If Acadia chooses to develop NNZ-2591 in either Rett or Fragile-X, it will need to complete both Phase 2 and Phase 3 trials and pay full development costs. Milestone and royalty payments identical to those for trofinetide in the US and globally would also be payable. There are currently two Fragile-X programs ahead in clinical development. Zynerba is currently conducting a Phase 3 in 250 patients with Fragile-X with results perhaps later this year. Metformin is also being studied in a Phase 2 program in 120 patients. The potential US patient population in Fragile-X is estimated to be ~ 40,000 - 90,000.

For Acadia, I believe that commencement of a Phase 2 trial of NNZ-2591 in Fragile-X would likely have minimal impact on its company valuation. If the market pays any attention at all, it is likely to be focused on the size of the potential US patient population, near-term development costs, the many years until any market approval and the milestones and royalties that would be payable.

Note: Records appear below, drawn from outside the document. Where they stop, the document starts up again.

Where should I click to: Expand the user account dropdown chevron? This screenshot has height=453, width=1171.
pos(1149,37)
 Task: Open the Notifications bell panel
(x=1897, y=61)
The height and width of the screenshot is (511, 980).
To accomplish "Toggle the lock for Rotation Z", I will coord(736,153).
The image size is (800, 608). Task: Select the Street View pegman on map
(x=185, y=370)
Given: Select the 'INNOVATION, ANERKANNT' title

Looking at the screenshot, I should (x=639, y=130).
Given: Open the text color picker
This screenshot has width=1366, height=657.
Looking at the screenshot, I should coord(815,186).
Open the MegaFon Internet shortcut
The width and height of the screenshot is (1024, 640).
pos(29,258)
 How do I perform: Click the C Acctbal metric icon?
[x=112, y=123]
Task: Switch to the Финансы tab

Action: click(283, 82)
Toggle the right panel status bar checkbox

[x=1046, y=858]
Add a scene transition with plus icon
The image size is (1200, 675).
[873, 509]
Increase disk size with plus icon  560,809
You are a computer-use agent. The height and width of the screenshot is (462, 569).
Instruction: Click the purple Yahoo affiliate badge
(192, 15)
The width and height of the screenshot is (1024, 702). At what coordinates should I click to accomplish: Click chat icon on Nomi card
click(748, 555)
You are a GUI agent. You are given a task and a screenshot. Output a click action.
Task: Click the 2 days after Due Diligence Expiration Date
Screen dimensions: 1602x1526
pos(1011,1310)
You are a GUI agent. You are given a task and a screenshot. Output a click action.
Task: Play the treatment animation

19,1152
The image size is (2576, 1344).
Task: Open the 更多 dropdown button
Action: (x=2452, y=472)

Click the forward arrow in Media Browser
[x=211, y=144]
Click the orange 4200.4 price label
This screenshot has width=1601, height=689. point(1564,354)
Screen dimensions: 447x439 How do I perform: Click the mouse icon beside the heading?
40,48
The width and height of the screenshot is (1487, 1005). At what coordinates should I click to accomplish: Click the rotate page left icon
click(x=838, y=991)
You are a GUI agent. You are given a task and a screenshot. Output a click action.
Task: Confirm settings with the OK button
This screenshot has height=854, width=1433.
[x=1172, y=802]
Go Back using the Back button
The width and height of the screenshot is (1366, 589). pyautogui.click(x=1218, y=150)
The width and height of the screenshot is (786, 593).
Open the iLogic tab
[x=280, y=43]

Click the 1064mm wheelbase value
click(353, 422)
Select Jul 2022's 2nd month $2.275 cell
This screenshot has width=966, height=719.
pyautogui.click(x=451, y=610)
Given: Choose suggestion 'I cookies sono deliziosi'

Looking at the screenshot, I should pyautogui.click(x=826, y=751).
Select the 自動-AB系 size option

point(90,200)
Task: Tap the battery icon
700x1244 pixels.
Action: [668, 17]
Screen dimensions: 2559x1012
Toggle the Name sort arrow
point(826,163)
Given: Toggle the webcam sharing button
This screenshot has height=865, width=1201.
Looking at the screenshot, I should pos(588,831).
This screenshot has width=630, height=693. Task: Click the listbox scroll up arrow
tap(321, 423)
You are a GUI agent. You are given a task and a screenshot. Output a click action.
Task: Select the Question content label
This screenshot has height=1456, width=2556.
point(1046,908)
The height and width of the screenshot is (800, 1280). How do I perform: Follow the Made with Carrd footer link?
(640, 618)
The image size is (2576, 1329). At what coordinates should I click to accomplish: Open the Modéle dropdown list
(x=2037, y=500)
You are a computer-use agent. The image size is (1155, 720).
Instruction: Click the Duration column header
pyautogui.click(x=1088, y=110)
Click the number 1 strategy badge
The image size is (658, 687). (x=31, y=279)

For Neuren, I believe that commencement by Acadia of NNZ-2591 in Phase 2 Fragile-X would likely have a greater positive impact on its company valuation. The market would note that Neuren bears no development costs and has a solid chance of repeating/improving on the economic success of trofinetide in Rett syndrome. In addition, a Phase 2 program in a smaller biotech will always be seen as a bigger deal than in a larger biotech with more advanced programs in larger indications. Also, Acadia commencing development of NNZ-2591 would likely be viewed by the market as further validation of NNZ-2591 (given that Acadia has conducted detailed due diligence). Further, some investors are likely to see shortened odds for an Acadia acquisition of Neuren.

While it can be argued that Acadia theoretically has little control over whether it can successfully acquire Neuren, and it runs the risk that a low market cap might also increase the attractiveness of Neuren for other suitors, it nonetheless has some advantages over other potential suitors and I have no doubt that in going into any acquisition/merger talks, it would prefer Neuren’s market cap to be lower rather than higher.

In summary, Acadia already has multiple other assets in development, with a seeming preference to prioritise development of assets with more attractive economics - either large patient populations and/or which it owns outright. Bigger fish to fry, as it were.

Meanwhile, I believe that there is strategic benefit for Acadia in locking up licensing rights to NNZ-2591 in Rett syndrome and Fragile-X and keeping its options open.